Había otras tantas hembras que participaban en orgías con todo tipo de animales, recibiendo al final el semen del anfitrión, un tal Mister Mimick, considerado una deidad.Llevaba una capa roja y vestía de negro, uno más oscuro que la misma oscuridad. Parecía escurrirle una especie de sustancia azul, casi negra, por cada orificio nasal. Sus manos eran pezuñas de cerdo, sus pies patas de caballo, tenía la cola de una rata, cuernos de toro y usaba siempre una máscara de una cara hermosa con signos milenarios y antiquísimos. Se decía que se había injertado el pene de una criatura desconocida hallada en las cavernas y que le medía lo suficiente para destrozarle los intestinos a cualquier especie. Por dicha razón, las mujeres lo idolatraban y solo recibían su esperma como una bendición, pues, de otro modo, morían tras haber sido penetradas por este extraño ser completamente envuelto en el misterio. Al menos su cara al recibir la muerte era placentera, se decía de esas desdichadas zorras como epitafio.

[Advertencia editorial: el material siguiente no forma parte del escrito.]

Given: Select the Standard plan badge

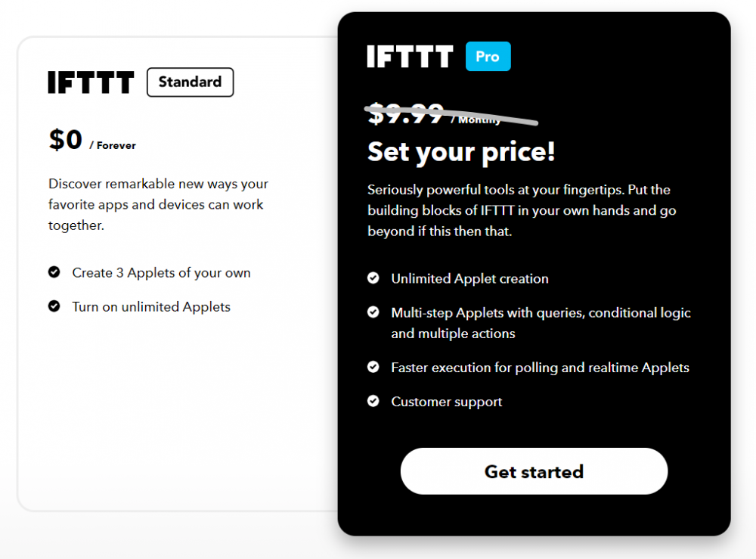Looking at the screenshot, I should pyautogui.click(x=190, y=82).
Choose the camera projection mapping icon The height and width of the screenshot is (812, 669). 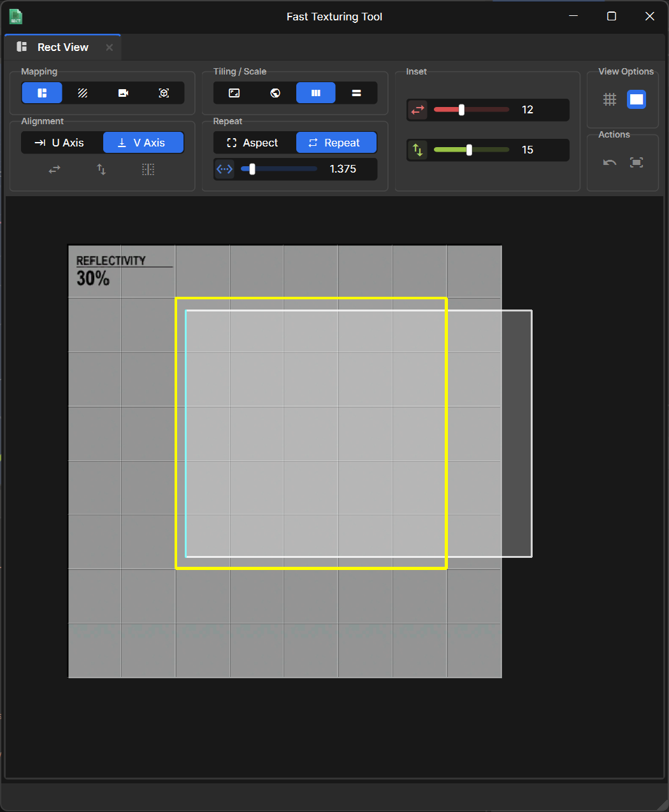(x=123, y=93)
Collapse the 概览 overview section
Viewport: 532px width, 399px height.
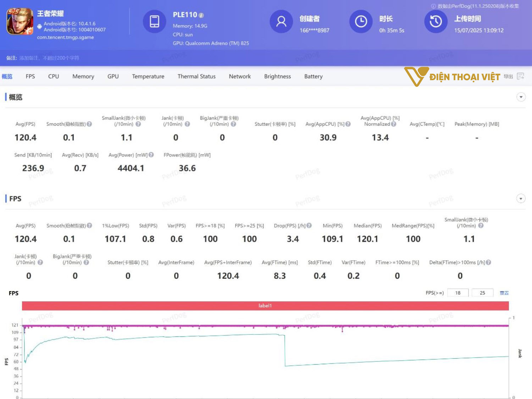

Alister recobró el conocimiento después de un largo rato desmayado. Se percató de que ahora alguien lo había llevado amablemente a una mesa, donde los invitados esperaban turno para entrar en acción, o simplemente eran espectadores de aquel sacrilegio. Una mujer se acercó a él, parecía igualmente solo observar.

–Hola, ¿cómo te va? ¿Qué tal la estás pasando? –expresó.

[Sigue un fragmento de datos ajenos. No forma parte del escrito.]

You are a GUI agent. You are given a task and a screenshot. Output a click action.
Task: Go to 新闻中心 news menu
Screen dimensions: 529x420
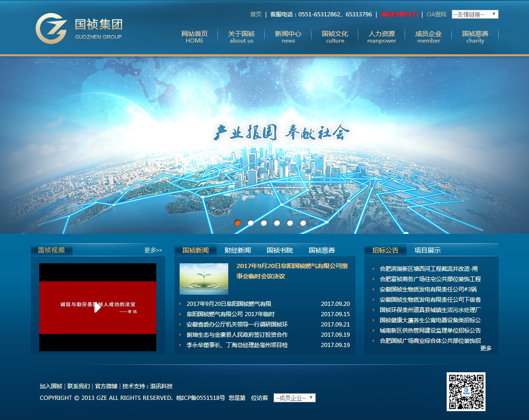point(288,37)

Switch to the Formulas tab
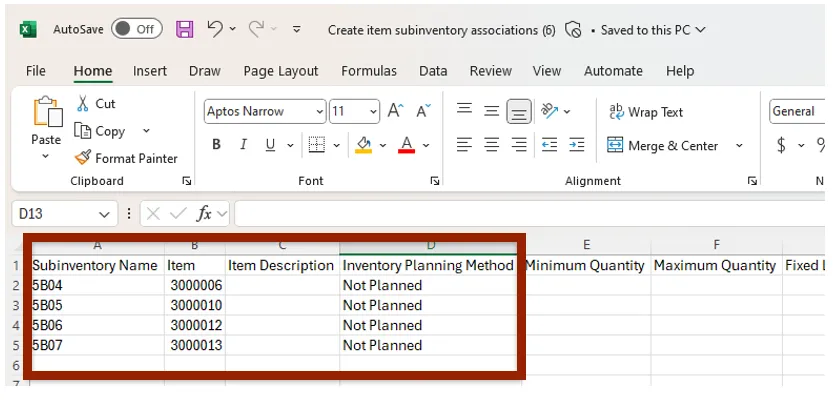[369, 71]
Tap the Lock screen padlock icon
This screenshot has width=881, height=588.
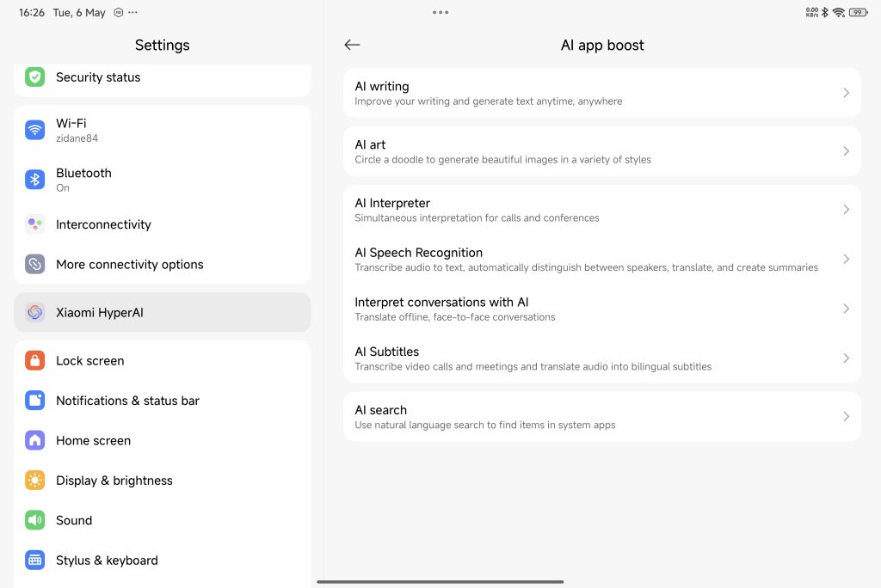pyautogui.click(x=34, y=361)
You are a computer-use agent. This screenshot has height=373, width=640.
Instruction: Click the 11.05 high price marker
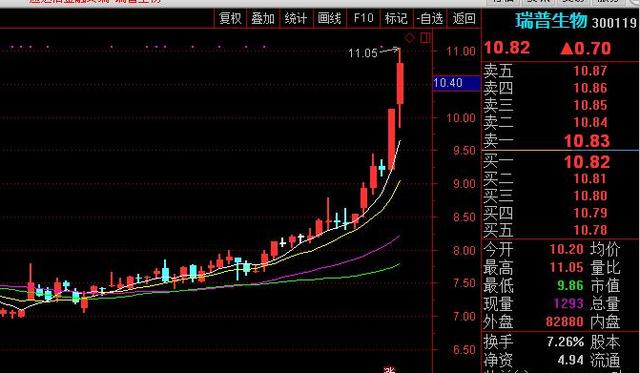point(363,53)
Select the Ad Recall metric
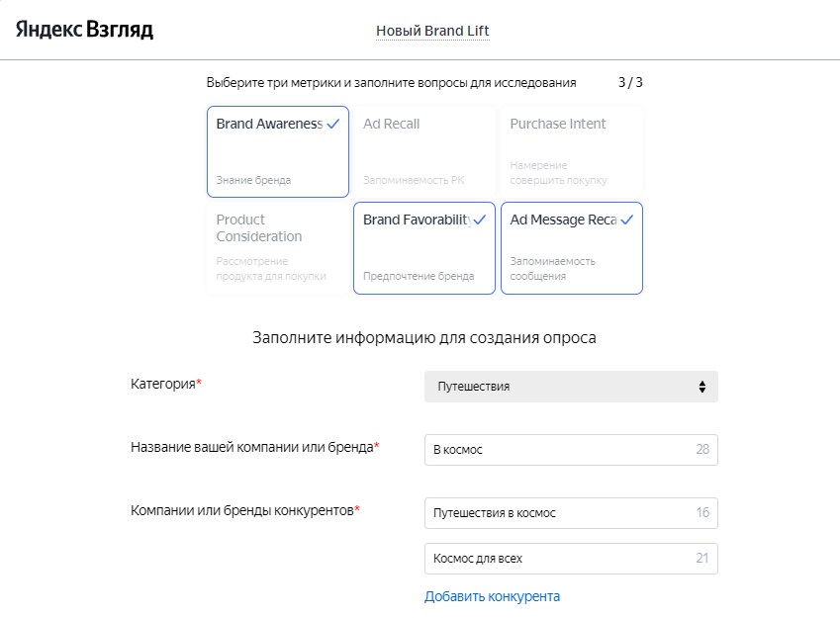Viewport: 840px width, 618px height. point(423,151)
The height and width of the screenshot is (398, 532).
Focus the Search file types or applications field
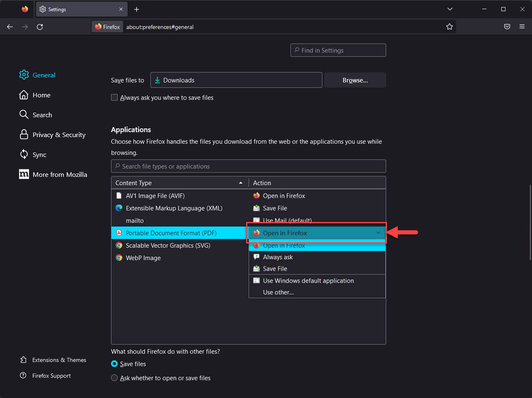coord(249,166)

–Pues estoy aquí por accidente –respondió Alister.

–Nadie llega aquí por accidente, eso es seguro. Todos caemos en este sitio por nuestros pensamientos, por un libre albedrío imaginario, pero con una mayor carga de probabilidades que las del destino.

–¿Qué dices? –preguntó Alister sobresaltado, mientras levantaba la vista, aunque más fue su sobresalto cuando contempló a aquella mujerzuela.